*Given passage:*
......

The success story
The oft-quoted saying "Success has many fathers, but failure is an orphan" is certainly true when applied to the pharmaceutical industry. Whenever something goes well in our industry, there will be plenty of people ready to jump in and claim responsibility for it. Throughout the R&D process, as research ideas are successfully developed, clinical trials initiated and products launched, people are delighted to be involved and claim their vital contribution to the task. Success breeds confidence in the project or product which in turn fuels greater success and often an increase in funding or financial reward. Indeed, the pharmaceutical industry is so scared of making mistakes that a complex web of standards by which compliance must be achieved has been established to prevent errors. However, we all know that pharmaceutical product development is not just about success stories and someone needs to be on the lookout for the failures and take care of them. While everyone throughout the research and development process has a role in this, the full burden often falls to the quality control and quality assurance departments. Perhaps our responsibility in regulatory compliance could be described as the orphanage keeper, ever vigilant for the one piece of errant data that nobody else wants.
Looking for the orphans
Mistakes can occur at all stages of the drug development process. We must be ever vigilant for miscalibrated piece of laboratory equipment or incorrectly diluted or labeled samples. When trawling through raw data we should be on the lookout for that one piece of data that doesn’t quite fit in. We then need to concentrate our effort on identifying the origins of that result. When monitoring a clinical trial we need to be ever alert for the anomaly – the response that could become an adverse event. When a product has received regulatory approval, our work is still not complete. Product launch is the time when there is a large increase in the number of individuals exposed to the product. These patients often have co-morbid conditions and are frequently receiving concomitant medical products. Statistically this is the time that adverse events may occur.

......

*Information:*
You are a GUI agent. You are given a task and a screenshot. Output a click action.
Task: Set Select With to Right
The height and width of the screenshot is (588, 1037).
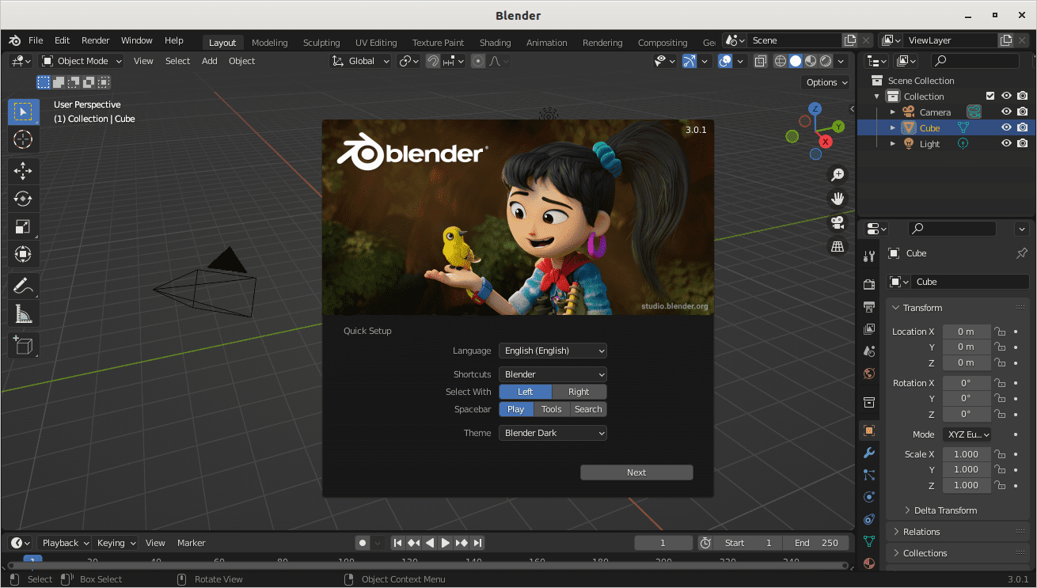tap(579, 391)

......

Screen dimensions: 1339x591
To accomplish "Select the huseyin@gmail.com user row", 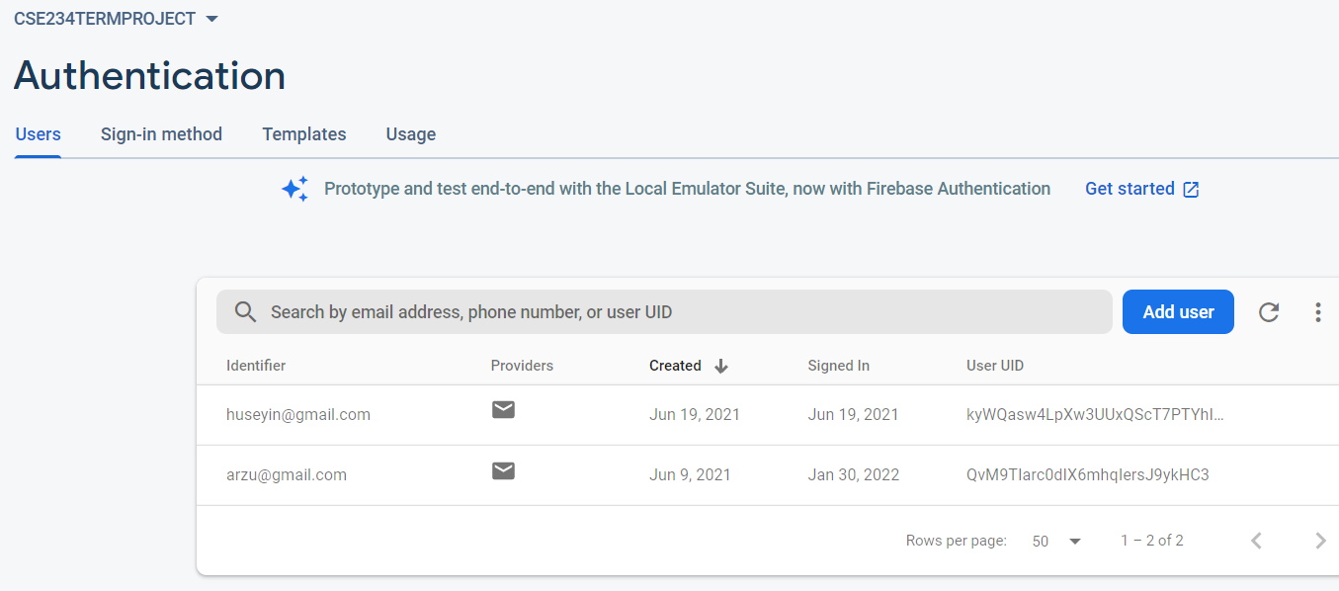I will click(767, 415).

......

*What you will do:*
Answer these questions from the passage on quality in pharmaceutical development.
1. Which departments does the full burden of looking out for failures often fall to?
2. What has the pharmaceutical industry established to prevent errors?
3. What change in the number of individuals exposed to a product occurs at product launch?

*Exercise response:*
1. The quality control and quality assurance departments.
2. A complex web of standards by which compliance must be achieved.
3. There is a large increase in the number of individuals exposed to the product.